About this task
A complete response lists each line of the data below that includes the word "size".

Stored records:

........

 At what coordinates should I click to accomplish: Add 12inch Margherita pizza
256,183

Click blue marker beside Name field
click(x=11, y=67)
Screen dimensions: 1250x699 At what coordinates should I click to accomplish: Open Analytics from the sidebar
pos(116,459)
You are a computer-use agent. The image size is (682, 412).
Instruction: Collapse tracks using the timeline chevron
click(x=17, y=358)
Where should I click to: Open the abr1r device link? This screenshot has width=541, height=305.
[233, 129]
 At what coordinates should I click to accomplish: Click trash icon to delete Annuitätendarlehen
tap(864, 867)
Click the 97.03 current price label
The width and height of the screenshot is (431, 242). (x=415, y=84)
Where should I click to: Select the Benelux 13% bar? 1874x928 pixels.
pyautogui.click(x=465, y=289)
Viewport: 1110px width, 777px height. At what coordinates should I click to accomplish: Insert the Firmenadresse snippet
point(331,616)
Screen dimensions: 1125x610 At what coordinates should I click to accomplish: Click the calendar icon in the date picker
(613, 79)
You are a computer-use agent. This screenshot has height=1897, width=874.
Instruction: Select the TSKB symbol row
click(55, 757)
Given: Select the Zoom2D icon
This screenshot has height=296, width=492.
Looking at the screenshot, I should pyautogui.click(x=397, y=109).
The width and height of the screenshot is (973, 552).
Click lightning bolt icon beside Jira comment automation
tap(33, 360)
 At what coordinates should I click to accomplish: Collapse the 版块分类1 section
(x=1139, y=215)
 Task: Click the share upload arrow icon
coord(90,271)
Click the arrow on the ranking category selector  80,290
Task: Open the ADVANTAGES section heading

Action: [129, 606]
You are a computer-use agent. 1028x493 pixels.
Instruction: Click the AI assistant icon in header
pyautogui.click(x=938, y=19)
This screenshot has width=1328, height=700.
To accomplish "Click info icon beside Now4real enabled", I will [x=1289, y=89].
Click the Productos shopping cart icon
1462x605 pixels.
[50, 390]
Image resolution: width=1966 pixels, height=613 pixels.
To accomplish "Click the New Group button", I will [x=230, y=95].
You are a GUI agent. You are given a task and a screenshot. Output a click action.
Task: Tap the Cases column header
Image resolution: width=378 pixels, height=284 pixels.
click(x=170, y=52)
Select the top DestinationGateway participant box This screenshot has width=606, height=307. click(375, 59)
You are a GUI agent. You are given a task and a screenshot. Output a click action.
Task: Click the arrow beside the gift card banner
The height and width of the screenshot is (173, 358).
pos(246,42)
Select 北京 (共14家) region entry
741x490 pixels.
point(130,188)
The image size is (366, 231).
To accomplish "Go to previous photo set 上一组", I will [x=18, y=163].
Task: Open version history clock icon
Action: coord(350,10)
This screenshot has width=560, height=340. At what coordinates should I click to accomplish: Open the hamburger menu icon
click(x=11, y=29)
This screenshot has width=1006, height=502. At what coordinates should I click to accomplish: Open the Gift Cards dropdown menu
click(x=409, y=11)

........

Answer section
You are a computer-use agent. The image size is (682, 412).
The image size is (366, 231).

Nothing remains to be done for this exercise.